• **Exercise aim**
The entries below hold a line with "This screenshot has width=1200, height=675." and a line with "Given: Click the pencil edit icon under Items". Return those lines and all that lie between them, exactly and only.

• **Records shown**
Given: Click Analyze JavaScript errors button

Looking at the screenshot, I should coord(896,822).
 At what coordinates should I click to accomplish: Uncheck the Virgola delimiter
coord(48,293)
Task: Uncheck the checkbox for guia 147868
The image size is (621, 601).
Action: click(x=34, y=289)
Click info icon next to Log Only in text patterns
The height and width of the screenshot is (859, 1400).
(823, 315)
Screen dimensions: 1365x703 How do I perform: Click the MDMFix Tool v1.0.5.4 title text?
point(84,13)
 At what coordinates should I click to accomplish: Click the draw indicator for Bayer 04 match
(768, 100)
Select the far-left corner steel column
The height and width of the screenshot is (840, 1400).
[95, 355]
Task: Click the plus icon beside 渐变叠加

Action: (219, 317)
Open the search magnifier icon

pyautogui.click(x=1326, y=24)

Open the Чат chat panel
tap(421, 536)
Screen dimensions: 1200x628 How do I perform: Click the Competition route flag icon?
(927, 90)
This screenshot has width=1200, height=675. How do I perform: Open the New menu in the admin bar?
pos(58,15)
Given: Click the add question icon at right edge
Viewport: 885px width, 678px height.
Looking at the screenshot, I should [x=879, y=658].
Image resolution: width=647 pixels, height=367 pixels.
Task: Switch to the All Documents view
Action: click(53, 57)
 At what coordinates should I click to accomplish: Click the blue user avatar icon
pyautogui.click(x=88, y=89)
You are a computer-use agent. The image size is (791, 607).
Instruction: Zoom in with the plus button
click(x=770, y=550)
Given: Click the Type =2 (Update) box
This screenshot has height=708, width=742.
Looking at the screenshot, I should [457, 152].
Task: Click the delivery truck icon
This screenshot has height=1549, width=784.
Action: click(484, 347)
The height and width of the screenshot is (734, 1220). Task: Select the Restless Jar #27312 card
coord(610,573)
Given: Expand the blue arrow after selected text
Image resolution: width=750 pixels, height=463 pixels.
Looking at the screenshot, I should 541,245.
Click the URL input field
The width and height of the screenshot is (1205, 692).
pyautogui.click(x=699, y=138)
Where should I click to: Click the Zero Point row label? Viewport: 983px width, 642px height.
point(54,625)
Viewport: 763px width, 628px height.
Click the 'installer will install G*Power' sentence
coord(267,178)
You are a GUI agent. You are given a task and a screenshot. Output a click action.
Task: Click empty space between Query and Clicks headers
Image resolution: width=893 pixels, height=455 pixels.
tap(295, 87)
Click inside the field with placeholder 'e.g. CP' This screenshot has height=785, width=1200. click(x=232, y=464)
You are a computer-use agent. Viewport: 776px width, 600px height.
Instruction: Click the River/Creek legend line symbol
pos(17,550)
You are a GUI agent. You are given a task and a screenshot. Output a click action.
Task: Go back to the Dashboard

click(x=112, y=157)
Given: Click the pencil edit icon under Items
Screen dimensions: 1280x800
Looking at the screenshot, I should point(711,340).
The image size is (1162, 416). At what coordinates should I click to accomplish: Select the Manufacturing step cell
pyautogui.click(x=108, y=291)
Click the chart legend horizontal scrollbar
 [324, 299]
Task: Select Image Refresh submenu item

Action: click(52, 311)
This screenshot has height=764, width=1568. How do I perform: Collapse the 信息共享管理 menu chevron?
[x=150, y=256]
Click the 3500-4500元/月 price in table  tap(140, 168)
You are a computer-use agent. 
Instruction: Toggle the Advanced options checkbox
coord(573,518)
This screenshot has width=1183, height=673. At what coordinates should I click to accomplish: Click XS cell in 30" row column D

• **Answer to the exercise**
This screenshot has width=1200, height=675. How do I perform: Open the New menu in the admin bar?
pos(58,15)
Given: Click the add question icon at right edge
Viewport: 885px width, 678px height.
Looking at the screenshot, I should [x=879, y=658].
Image resolution: width=647 pixels, height=367 pixels.
Task: Switch to the All Documents view
Action: click(53, 57)
 At what coordinates should I click to accomplish: Click the blue user avatar icon
pyautogui.click(x=88, y=89)
You are a computer-use agent. The image size is (791, 607).
Instruction: Zoom in with the plus button
click(x=770, y=550)
Given: Click the Type =2 (Update) box
This screenshot has height=708, width=742.
Looking at the screenshot, I should [457, 152].
Task: Click the delivery truck icon
This screenshot has height=1549, width=784.
Action: click(484, 347)
The height and width of the screenshot is (734, 1220). Task: Select the Restless Jar #27312 card
coord(610,573)
Given: Expand the blue arrow after selected text
Image resolution: width=750 pixels, height=463 pixels.
Looking at the screenshot, I should 541,245.
Click the URL input field
The width and height of the screenshot is (1205, 692).
pyautogui.click(x=699, y=138)
Where should I click to: Click the Zero Point row label? Viewport: 983px width, 642px height.
point(54,625)
Viewport: 763px width, 628px height.
Click the 'installer will install G*Power' sentence
coord(267,178)
You are a GUI agent. You are given a task and a screenshot. Output a click action.
Task: Click empty space between Query and Clicks headers
Image resolution: width=893 pixels, height=455 pixels.
tap(295, 87)
Click inside the field with placeholder 'e.g. CP' This screenshot has height=785, width=1200. click(x=232, y=464)
You are a computer-use agent. Viewport: 776px width, 600px height.
Instruction: Click the River/Creek legend line symbol
pos(17,550)
You are a GUI agent. You are given a task and a screenshot. Output a click action.
Task: Go back to the Dashboard

click(x=112, y=157)
Given: Click the pencil edit icon under Items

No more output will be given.